There’s a quite long randomized sleep in there, so it won’t immediately do anything. Could take up to 12 hours. So, it’s supposed to run sort of randomly at some point during every 12 our period.

That is the job. The question is why it isn’t running or is being killed before it finishes waiting to run certbot. I don’t have good guesses.

Oh, and I guess this confirms Jamie moved the renewal and config process out to certbot entirely (that’s good, we used to handle a lot more of it when acme_tiny was the client everybody was using, and still does for the folks on CentOS 6), now it’s just scheduled via Webmin code.

So running certbot renew does or does not result in something in the log (and on the console if you leave off the -q)? I think it’ll just say no domains new renewal most days.

certbot renew loops through each virtual server domain and the webmin domain, stating Cert not yet due for renewal. and thats correct for all of them but the webmin domain, which is nearing a month overdue for renewal.

/etc/letsencrypt/renewal/webmin-domain.tld.conf:

# renew_before_expiry = 30 days
version = 0.27.0
archive_dir = /etc/letsencrypt/archive/webmin-domain.tld
cert = /etc/letsencrypt/live/webmin-domain.tld/cert.pem
privkey = /etc/letsencrypt/live/webmin-domain.tld/privkey.pem
chain = /etc/letsencrypt/live/webmin-domain.tld/chain.pem
fullchain = /etc/letsencrypt/live/webmin-domain.tld/fullchain.pem

# Options used in the renewal process
[renewalparams]
account = [32 character alphanumeric]
server = https://acme-v02.api.letsencrypt.org/directory
authenticator = webroot
manual_public_ip_logging_ok = True
rsa_key_size = 2048
webroot_path = /var/www/html,
[[webroot_map]]
webmin-domain.tld = /var/www/html
lamp1.webmin-domain.tld = /var/www/html
smtp.webmin-domain.tld = /var/www/html
ftp.webmin-domain.tld = /var/www/html
webmail.webmin-domain.tld = /var/www/html
mail.webmin-domain.tld = /var/www/html

since the current certificate for webmin-domain.tld is valid from 6/3/20 to 9/1/20, and with the above settings, it shouldve been eligible for renewal for about a month now. so why does certbot say otherwise?

It isn’t due for renewal.

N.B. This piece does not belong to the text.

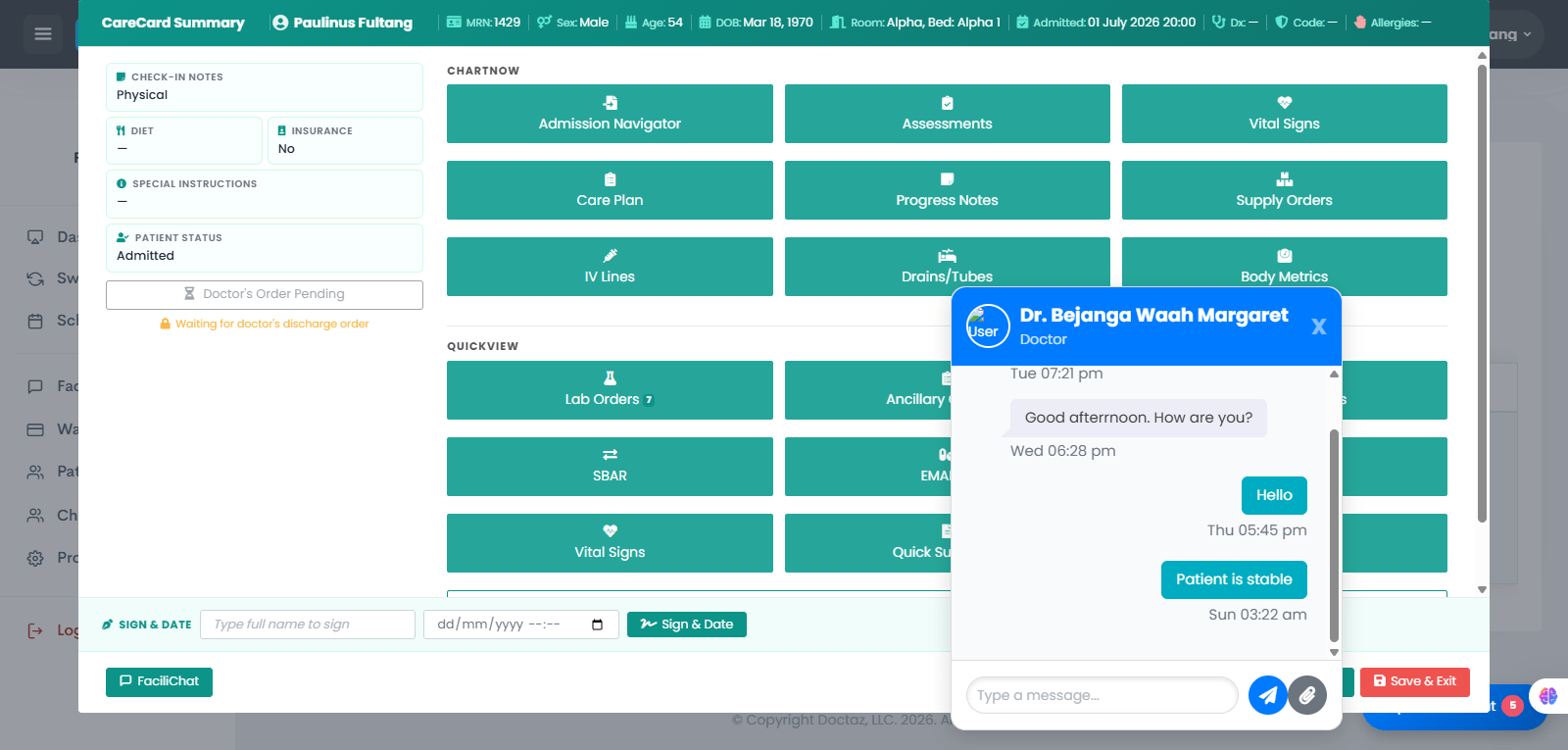This screenshot has width=1568, height=750.
Task: Click the paperclip attachment icon in chat
Action: tap(1307, 695)
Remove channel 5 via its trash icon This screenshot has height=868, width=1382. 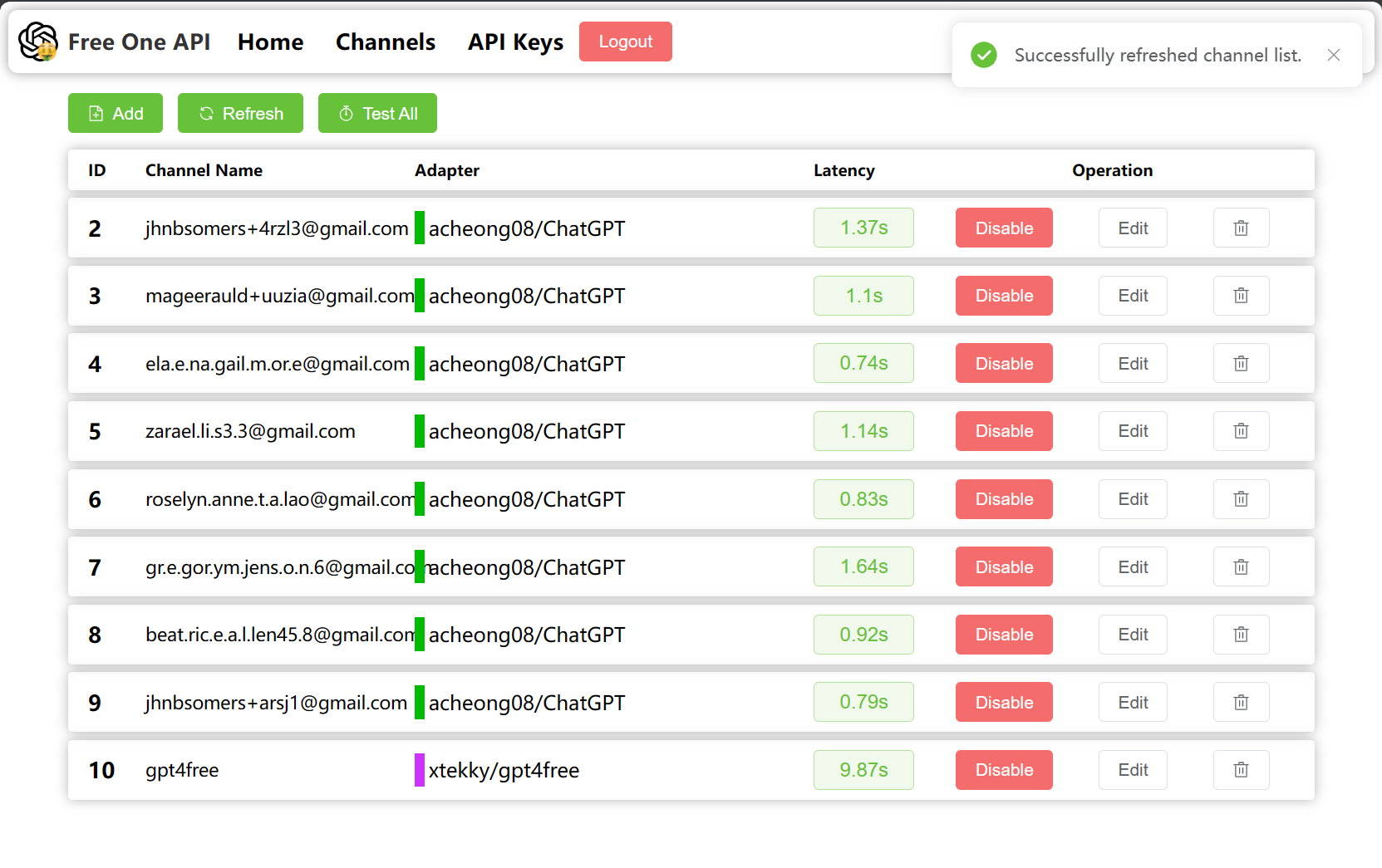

I think the default (which you’ll get if you remove 30 days, I think) is…30 days. And, we aren’t there yet. On roughly 8/1 it’d be eligible to renew.

i currently have it set to one month between automatic renewals in webmin>webmin>webmin configuration>ssl encryption>lets encrypt. shouldnt that mean renewal attempts shouldve begun a month later, around 7/3?

Then Webmin is doing something wrong, if what you posted above is your whole config. That option defaults to 30 days before expiry, so unless it is explicitly set otherwise (it’d be 60 days if you wanted it to renew after one month, which is overkill, but fine for testing) it’s not going to try to renew until ~8/1.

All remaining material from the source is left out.